---
license: apache-2.0
base_model: openai/whisper-large-v3
tags:
- whisper
- automatic-speech-recognition
- speech
- audio
- arabic
- egyptian-arabic
- pytorch
- lora
- peft
language:
- ar
datasets:
- MightyStudent/Egyptian-ASR-MGB-3
metrics:
- wer
model-index:
- name: AbdelrahmanHassan/whisper-large-v3-egyptian-arabic
  results:
  - task:
      type: automatic-speech-recognition
      name: Automatic Speech Recognition
    dataset:
      name: Egyptian-ASR-MGB-3
      type: MightyStudent/Egyptian-ASR-MGB-3
    metrics:
    - type: wer
      value: 0.4739  # Will be filled from your evaluation
      name: Word Error Rate
---

# Whisper Large V3 Fine-tuned for Egyptian Arabic

This model is a fine-tuned version of [openai/whisper-large-v3](https://huggingface.co/openai/whisper-large-v3) on the [Egyptian-ASR-MGB-3](https://huggingface.co/datasets/MightyStudent/Egyptian-ASR-MGB-3) dataset.

## Model Description

This model has been fine-tuned using LoRA (Low-Rank Adaptation) to improve automatic speech recognition performance on Egyptian Arabic dialect.

### Training Details

- **Base Model**: openai/whisper-large-v3
- **Fine-tuning Method**: LoRA (Low-Rank Adaptation)
- **Dataset**: Egyptian-ASR-MGB-3
- **Language**: Egyptian Arabic
- **Training Steps**: 100
- **Batch Size**: 1 (with gradient accumulation steps: 8)
- **Learning Rate**: 1e-4

### LoRA Configuration

- **Rank (r)**: 8
- **Alpha**: 32
- **Target Modules**: ["q_proj", "v_proj"]
- **Dropout**: 0.1

## Performance

- **Word Error Rate (WER)**: 0.4739

## Usage

```python
import torch
from transformers import WhisperProcessor, AutoModelForSpeechSeq2Seq
from peft import PeftModel
import librosa

# Load the model and processor
processor = WhisperProcessor.from_pretrained("AbdelrahmanHassan/whisper-large-v3-egyptian-arabic")
model = AutoModelForSpeechSeq2Seq.from_pretrained(
    "openai/whisper-large-v3",
    torch_dtype=torch.float16,
    low_cpu_mem_usage=True,
    use_safetensors=True
)

# Load the LoRA adapter
model = PeftModel.from_pretrained(model, "AbdelrahmanHassan/whisper-large-v3-egyptian-arabic")

# Load and process audio
audio, sr = librosa.load("path_to_audio.wav", sr=16000)
input_features = processor(audio, sampling_rate=16000, return_tensors="pt").input_features

# Generate transcription
with torch.no_grad():
    predicted_ids = model.generate(input_features, max_length=225)
    transcription = processor.batch_decode(predicted_ids, skip_special_tokens=True)[0]

print(transcription)
```

## Training Procedure

### Training Data

The model was trained on the Egyptian-ASR-MGB-3 dataset, which contains Egyptian Arabic speech samples.
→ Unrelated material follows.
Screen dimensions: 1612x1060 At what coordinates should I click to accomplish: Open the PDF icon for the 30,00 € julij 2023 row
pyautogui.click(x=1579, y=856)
### Training Hyperparameters

- **Learning Rate**: 1e-4
- **Training Steps**: 100
- **Warmup Steps**: 5
- **Per Device Train Batch Size**: 1
- **Gradient Accumulation Steps**: 8
- **Generation Max Length**: 225
- **FP16/BF16**: Automatic detection based on hardware

### Framework Versions

- **Transformers**: Latest
- **Pytorch**: Latest
- **PEFT**: Latest
- **Datasets**: Latest

## Citation

If you use this model, please cite:

```bibtex
@misc{whisper-egyptian-arabic,
  title={Whisper Large V3 Fine-tuned for Egyptian Arabic},
  author={Your Name},
  year={2025},
  howpublished={\url{https://huggingface.co/AbdelrahmanHassan/whisper-large-v3-egyptian-arabic}}
}
```

## Limitations and Bias

This model is specifically fine-tuned for Egyptian Arabic dialect and may not perform well on other Arabic dialects or languages. The performance is dependent on the quality and diversity of the training data.